_Records shown:_
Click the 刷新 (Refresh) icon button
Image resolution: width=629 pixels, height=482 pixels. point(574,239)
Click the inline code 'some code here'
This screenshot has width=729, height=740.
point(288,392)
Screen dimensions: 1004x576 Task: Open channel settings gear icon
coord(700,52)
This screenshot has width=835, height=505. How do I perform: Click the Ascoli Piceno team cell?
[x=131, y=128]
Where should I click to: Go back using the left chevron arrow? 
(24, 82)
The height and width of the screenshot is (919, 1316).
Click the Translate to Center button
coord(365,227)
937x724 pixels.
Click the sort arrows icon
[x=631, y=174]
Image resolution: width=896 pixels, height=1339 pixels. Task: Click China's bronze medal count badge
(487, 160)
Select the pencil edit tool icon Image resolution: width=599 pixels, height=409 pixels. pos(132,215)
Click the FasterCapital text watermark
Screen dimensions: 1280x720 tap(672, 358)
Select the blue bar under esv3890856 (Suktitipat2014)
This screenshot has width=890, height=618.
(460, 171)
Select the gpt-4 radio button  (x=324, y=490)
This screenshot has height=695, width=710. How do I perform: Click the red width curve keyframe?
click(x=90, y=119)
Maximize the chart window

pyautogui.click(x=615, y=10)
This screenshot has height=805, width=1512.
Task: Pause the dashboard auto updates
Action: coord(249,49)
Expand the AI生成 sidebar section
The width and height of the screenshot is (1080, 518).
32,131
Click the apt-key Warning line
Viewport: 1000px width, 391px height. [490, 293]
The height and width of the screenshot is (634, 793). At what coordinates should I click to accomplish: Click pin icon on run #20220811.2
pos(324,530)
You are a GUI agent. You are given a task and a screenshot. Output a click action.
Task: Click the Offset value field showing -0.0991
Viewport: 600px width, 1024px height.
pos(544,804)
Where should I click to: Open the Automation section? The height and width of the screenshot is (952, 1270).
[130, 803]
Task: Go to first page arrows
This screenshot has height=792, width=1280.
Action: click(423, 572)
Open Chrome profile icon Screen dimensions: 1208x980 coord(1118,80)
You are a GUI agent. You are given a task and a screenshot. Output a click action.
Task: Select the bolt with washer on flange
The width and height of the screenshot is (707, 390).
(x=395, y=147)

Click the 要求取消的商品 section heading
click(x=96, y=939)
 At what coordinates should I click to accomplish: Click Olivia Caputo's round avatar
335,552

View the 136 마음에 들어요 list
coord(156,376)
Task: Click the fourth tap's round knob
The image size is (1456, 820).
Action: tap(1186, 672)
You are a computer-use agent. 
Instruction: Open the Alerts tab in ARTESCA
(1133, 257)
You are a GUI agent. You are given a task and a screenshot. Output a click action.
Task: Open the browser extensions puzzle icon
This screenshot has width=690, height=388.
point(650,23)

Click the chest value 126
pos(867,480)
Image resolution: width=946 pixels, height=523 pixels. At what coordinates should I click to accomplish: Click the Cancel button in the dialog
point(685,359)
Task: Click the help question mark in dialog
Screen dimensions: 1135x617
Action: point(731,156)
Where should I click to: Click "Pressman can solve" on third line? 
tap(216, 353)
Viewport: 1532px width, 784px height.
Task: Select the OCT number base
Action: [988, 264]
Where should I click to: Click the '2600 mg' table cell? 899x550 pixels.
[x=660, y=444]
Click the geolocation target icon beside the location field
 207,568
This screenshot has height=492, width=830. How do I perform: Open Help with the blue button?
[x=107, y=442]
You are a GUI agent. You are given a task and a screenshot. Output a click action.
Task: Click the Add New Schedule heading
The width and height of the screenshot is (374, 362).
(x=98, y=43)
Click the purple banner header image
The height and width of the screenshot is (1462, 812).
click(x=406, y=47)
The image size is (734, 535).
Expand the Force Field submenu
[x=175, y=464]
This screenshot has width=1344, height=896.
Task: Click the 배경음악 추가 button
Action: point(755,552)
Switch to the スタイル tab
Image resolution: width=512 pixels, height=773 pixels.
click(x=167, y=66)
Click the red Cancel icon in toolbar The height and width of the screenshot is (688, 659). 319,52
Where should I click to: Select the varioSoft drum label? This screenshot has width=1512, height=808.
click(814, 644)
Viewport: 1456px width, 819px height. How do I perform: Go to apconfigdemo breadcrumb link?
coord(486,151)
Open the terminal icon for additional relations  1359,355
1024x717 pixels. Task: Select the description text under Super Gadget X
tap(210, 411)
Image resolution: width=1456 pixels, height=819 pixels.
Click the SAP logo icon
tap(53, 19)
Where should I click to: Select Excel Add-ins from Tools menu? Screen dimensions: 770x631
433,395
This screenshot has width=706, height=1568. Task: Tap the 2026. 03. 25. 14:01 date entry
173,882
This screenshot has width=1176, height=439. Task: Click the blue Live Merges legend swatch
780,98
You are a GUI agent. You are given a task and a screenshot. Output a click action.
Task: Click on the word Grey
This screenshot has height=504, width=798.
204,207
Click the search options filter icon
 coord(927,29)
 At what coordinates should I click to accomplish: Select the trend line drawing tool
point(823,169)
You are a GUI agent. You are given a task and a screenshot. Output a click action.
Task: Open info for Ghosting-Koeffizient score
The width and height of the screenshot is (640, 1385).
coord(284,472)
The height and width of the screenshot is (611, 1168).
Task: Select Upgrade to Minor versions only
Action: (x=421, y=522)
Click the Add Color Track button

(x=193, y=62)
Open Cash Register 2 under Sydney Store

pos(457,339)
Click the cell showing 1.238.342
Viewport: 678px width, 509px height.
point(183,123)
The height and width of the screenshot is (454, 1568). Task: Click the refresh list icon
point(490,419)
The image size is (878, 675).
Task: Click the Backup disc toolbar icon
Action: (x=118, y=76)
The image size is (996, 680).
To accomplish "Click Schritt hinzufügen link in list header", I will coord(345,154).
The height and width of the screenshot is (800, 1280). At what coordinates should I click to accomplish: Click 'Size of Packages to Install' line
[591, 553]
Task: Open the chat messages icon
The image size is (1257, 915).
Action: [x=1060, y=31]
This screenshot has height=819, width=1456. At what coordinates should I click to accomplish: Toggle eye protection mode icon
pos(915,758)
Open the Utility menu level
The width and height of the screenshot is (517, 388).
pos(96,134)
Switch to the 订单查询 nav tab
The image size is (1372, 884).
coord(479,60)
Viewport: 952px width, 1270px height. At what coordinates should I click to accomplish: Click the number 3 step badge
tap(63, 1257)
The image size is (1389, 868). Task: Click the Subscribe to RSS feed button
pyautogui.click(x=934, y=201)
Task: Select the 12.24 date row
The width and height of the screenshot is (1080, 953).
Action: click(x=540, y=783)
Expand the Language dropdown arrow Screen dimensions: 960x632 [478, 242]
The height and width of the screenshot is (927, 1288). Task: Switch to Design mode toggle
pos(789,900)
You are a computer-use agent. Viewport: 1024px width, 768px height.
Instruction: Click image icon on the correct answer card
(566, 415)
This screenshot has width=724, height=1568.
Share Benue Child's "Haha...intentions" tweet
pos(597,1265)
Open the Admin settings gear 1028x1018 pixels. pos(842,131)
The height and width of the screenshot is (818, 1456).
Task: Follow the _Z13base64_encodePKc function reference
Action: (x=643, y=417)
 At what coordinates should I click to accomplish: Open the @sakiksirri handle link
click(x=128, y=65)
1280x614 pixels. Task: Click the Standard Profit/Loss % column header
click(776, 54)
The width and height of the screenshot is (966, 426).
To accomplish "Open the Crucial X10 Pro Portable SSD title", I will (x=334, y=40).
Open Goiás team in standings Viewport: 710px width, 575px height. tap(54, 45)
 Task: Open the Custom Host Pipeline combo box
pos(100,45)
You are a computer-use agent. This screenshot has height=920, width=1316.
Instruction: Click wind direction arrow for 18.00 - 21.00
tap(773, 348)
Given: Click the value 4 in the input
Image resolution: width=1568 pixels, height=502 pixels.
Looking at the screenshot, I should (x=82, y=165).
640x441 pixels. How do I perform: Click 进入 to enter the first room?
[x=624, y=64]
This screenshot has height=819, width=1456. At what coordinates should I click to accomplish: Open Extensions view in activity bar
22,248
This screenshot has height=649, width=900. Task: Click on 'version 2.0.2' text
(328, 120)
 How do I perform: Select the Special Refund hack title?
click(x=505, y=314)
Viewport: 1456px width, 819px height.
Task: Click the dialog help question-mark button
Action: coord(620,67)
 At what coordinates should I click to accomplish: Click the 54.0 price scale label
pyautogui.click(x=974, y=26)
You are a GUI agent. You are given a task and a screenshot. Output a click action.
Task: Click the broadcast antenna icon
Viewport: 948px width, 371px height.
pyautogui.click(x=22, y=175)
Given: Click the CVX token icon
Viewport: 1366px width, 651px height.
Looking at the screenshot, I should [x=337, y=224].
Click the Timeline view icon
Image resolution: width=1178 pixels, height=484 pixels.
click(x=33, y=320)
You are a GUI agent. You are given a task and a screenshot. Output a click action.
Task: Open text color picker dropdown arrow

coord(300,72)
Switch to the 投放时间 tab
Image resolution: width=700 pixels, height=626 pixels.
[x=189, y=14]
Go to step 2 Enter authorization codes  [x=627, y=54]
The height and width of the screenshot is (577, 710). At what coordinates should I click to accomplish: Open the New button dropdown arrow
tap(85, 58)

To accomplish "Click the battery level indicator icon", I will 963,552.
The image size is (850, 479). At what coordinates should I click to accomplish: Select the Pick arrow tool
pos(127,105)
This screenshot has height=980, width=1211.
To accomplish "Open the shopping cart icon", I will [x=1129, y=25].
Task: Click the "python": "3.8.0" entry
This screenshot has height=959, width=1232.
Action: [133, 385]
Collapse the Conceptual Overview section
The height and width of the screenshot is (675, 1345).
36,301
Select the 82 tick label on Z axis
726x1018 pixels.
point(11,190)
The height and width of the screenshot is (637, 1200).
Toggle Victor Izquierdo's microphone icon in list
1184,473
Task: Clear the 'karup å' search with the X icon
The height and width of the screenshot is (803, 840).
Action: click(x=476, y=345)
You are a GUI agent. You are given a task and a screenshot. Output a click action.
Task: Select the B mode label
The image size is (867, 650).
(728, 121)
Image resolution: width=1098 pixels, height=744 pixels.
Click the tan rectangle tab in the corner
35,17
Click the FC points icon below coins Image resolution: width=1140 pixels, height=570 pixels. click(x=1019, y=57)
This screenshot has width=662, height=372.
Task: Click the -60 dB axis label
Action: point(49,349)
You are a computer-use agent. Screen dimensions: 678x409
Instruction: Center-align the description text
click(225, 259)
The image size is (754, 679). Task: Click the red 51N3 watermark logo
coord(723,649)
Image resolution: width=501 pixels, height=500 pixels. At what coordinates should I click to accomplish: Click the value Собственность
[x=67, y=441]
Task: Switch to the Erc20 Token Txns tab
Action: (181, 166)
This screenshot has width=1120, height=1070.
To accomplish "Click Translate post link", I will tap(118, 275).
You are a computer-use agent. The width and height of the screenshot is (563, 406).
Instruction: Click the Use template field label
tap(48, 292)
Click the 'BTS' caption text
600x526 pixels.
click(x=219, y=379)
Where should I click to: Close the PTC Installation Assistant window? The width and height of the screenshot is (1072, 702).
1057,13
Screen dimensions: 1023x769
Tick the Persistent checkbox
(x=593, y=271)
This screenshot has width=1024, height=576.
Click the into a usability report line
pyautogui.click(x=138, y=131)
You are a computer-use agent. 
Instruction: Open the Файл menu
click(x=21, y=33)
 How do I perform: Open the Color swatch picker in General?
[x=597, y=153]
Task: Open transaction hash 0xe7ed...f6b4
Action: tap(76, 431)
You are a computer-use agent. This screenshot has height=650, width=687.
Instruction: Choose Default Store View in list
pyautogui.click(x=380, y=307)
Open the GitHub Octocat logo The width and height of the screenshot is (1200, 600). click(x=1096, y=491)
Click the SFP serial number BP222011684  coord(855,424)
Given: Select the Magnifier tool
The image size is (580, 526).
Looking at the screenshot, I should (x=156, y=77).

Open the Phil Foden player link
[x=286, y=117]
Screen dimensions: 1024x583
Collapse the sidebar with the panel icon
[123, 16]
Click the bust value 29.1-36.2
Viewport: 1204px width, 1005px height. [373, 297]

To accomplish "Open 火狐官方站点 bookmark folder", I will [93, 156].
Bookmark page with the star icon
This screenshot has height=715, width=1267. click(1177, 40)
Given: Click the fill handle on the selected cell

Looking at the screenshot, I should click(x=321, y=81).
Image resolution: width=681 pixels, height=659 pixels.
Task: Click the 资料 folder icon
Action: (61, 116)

_To do:_
Reproduce the records above verbatim, from the line containing "This screenshot has height=649, width=900." through the line containing "click(x=33, y=320)", both included.

_Solved problem:_
This screenshot has height=649, width=900. Task: Click on 'version 2.0.2' text
(328, 120)
 How do I perform: Select the Special Refund hack title?
click(x=505, y=314)
Viewport: 1456px width, 819px height.
Task: Click the dialog help question-mark button
Action: coord(620,67)
 At what coordinates should I click to accomplish: Click the 54.0 price scale label
pyautogui.click(x=974, y=26)
You are a GUI agent. You are given a task and a screenshot. Output a click action.
Task: Click the broadcast antenna icon
Viewport: 948px width, 371px height.
pyautogui.click(x=22, y=175)
Given: Click the CVX token icon
Viewport: 1366px width, 651px height.
Looking at the screenshot, I should [x=337, y=224].
Click the Timeline view icon
Image resolution: width=1178 pixels, height=484 pixels.
click(x=33, y=320)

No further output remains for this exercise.